そうつぶやいた瞬間に、服の袖が引っ張られる。


「シェアナ?」


「早く、帰ってきてね」


そんな事を上目遣いで言ってくるもんだから、俺は心の中で「もちろんですっ!」と敬礼をした。


そんなシェアナの頭を撫でる。


「今日はシェアナの好きな卵焼き作ってやるから、待ってて。直ぐ帰る」


そう言うと、シェアナは若干機嫌を取り戻したようで、口を尖らせながらも無言でコクリ、と頷いた。


「それじゃ、いってきます」


「いってらっしゃい、ソータ」


そう言って俺は家を出た。




***




俺の通う石見高校は異世界留学者の受け入れを行なっている数少ない高校の一つだ。

故に、学校には少なからず異世界からの留学生がいる。

異世界といっても、殆どが人間。異世界で言うならヒューマンだ。ヒューマン以外の種族もいるにはいるが、ヒューマンに比べたら圧倒的に少ない。具体例を挙げるならドワーフや獣人と言われる人種、エルフなんかもいる。


「よっ、颯太。また同じクラスだな」


クラス発表の名簿に目を通していると、後ろから話しかけられた。


「祐介、お前も一緒か」


「お前も?」


「お前も」と言ったフレーズを疑問に思い、祐介が俺に問いかける。


「じゃーん、俺も一緒でーす!」


そう言って影から出てきたのは俺のもう一人の友人である由伸だ。


吉村祐介、鈴木由伸、そして俺、山崎颯太がいつものメンバーだ。


「さて、かったるい始業式に向かいますかね」


祐介がそう言って、俺たちも始業式が行われる体育館へと向かった。




***




「えー、本日より新学期が始まる訳ですが、えー、我が校の生徒である自覚を持つと共に、えー、しっかりと勉学を、えー」


えー、えー、うるさい校長の話を聞きながら祐介があくびをする。


「そういえば今日異世界(むこう)から留学生がくるらしいぜ」


「へぇ」


「なんだよ颯太、興味ないのか?」


「別に」


「俺は興味ある!」


ヒソヒソと3人で話す留学生の話。

ちなみに俺がシェアナと同棲しているのは内緒だ。


「えー、オホン! ここで異世界からの留学生を紹介したいと思います」


おおぉ! と体育館中がどよめく。

校長の話など誰も覚えていないのでは? と言うくらいざわざわし始めた。


その中でも皆エルフを期待していた。

やはりエルフは男女ともに美しい容姿というイメージがついているのだろう。


「えー、静かに。それでは留学生のセフィさん、壇上へお願いします」


校長がそう言うと、ステージ脇から出てきたのは一人の女性。

その女性の周りには木のツルの様なものが纏われており、容姿、佇まい、雰囲気全てが気品に満ちている様だった。

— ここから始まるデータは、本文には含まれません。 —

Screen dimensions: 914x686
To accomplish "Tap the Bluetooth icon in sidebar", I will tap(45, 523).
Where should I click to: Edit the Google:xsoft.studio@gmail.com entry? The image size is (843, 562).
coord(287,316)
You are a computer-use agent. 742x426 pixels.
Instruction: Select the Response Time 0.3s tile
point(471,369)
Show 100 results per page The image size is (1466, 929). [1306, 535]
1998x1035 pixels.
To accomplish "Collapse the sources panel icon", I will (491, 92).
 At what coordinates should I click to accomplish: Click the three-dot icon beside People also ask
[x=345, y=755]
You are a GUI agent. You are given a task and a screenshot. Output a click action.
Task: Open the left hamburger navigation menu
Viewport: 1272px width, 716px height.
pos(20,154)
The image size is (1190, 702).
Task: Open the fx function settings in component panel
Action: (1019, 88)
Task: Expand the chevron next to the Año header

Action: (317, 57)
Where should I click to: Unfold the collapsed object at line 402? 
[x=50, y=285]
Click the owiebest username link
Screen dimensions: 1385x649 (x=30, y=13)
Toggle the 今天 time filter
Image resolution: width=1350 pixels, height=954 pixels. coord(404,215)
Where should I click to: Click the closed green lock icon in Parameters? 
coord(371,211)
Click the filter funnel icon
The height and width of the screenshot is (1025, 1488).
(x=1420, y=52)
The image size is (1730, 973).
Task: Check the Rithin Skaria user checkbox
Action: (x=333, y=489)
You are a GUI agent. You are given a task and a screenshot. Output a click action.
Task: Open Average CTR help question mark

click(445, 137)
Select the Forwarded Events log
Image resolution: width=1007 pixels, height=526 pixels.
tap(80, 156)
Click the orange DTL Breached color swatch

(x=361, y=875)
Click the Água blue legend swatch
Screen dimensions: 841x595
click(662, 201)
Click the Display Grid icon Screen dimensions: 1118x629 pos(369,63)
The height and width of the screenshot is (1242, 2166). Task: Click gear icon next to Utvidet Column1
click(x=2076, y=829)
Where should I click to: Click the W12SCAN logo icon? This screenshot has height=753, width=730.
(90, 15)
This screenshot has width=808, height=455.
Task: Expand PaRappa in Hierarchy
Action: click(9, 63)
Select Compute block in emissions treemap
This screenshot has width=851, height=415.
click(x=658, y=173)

「ご紹介に預かりました、私、ドライアドのセフィと申します。どうぞ、よろしくお願いしますね」


そう言って笑いかけるセフィさんと一瞬目があった気がした。


「おいっ、颯太! 今!俺! 目があったぞ!」


「俺も俺も!」


祐介と由伸バカ二人がそう言って俺の肩を揺らす。


きっと気のせいだな。


俺はそう思うことにした。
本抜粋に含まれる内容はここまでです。